- Brief
Your answer should consist only of the lines below from the one with "Articles (834, 23)" through the one with "Listings & Bookings (182, 709)", copied exactly.
*** Opening Entries supplied ***
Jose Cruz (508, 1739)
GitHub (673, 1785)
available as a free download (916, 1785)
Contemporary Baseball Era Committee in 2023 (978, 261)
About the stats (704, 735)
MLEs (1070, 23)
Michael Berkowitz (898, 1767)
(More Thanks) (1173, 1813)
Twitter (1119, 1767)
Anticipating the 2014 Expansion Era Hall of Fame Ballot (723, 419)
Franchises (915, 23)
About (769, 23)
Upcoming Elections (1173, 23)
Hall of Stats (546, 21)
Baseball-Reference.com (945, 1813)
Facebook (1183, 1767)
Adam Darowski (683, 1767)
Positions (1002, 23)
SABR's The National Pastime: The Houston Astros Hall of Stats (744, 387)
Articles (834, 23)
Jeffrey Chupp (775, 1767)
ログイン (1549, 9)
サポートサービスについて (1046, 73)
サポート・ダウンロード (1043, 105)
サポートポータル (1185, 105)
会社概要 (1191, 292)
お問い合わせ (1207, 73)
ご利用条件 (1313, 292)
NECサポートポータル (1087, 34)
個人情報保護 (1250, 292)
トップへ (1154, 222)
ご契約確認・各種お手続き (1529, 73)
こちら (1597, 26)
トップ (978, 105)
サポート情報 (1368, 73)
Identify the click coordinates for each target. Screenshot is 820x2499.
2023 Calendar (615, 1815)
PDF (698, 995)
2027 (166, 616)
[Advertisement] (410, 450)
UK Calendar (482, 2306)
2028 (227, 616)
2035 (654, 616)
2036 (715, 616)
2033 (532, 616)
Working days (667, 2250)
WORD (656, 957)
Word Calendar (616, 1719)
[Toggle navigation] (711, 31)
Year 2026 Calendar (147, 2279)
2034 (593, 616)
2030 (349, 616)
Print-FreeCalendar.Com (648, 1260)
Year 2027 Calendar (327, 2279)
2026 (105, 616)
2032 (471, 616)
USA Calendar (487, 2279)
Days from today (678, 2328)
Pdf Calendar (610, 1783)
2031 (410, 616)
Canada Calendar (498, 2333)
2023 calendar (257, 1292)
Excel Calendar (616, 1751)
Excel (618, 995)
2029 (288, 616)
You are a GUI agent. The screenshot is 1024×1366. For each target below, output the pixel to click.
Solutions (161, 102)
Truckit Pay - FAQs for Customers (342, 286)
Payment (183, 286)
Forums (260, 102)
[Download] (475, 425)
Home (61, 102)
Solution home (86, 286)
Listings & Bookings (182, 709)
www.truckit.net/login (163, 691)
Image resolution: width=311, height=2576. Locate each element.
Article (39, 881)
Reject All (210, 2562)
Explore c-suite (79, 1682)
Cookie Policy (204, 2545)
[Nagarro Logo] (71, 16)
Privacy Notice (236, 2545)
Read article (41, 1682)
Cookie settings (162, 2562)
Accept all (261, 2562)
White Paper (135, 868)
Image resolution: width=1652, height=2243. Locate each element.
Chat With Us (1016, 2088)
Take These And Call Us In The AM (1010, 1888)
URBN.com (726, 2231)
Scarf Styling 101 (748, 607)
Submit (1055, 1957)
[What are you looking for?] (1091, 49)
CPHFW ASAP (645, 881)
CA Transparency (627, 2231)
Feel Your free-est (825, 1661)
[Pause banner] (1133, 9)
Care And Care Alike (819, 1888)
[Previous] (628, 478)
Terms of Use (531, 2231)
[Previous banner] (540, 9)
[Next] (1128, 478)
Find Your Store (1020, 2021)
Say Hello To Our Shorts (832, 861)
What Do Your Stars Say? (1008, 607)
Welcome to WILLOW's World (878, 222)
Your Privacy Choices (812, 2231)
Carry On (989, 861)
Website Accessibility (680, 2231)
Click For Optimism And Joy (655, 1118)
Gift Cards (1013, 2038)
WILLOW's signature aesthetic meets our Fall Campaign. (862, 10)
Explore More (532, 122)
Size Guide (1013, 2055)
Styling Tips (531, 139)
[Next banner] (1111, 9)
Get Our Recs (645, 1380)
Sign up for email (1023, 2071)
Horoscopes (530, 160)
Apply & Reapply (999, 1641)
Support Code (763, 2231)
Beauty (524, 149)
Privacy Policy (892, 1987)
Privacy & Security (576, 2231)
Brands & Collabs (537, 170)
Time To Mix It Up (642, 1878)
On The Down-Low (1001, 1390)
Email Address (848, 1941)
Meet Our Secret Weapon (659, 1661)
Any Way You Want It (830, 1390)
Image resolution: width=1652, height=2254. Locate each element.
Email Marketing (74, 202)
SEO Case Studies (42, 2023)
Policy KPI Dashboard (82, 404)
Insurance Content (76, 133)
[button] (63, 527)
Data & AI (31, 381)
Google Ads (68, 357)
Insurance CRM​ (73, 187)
*** Closing Entries supplied ***
- Output below
Articles (834, 23)
Jeffrey Chupp (775, 1767)
ログイン (1549, 9)
サポートサービスについて (1046, 73)
サポート・ダウンロード (1043, 105)
サポートポータル (1185, 105)
会社概要 (1191, 292)
お問い合わせ (1207, 73)
ご利用条件 (1313, 292)
NECサポートポータル (1087, 34)
個人情報保護 (1250, 292)
トップへ (1154, 222)
ご契約確認・各種お手続き (1529, 73)
こちら (1597, 26)
トップ (978, 105)
サポート情報 (1368, 73)
Identify the click coordinates for each target. Screenshot is 820x2499.
2023 Calendar (615, 1815)
PDF (698, 995)
2027 (166, 616)
[Advertisement] (410, 450)
UK Calendar (482, 2306)
2028 (227, 616)
2035 (654, 616)
2036 (715, 616)
2033 (532, 616)
Working days (667, 2250)
WORD (656, 957)
Word Calendar (616, 1719)
[Toggle navigation] (711, 31)
Year 2026 Calendar (147, 2279)
2034 (593, 616)
2030 (349, 616)
Print-FreeCalendar.Com (648, 1260)
Year 2027 Calendar (327, 2279)
2026 (105, 616)
2032 (471, 616)
USA Calendar (487, 2279)
Days from today (678, 2328)
Pdf Calendar (610, 1783)
2031 (410, 616)
Canada Calendar (498, 2333)
2023 calendar (257, 1292)
Excel Calendar (616, 1751)
Excel (618, 995)
2029 (288, 616)
You are a GUI agent. The screenshot is 1024×1366. For each target below, output the pixel to click.
Solutions (161, 102)
Truckit Pay - FAQs for Customers (342, 286)
Payment (183, 286)
Forums (260, 102)
[Download] (475, 425)
Home (61, 102)
Solution home (86, 286)
Listings & Bookings (182, 709)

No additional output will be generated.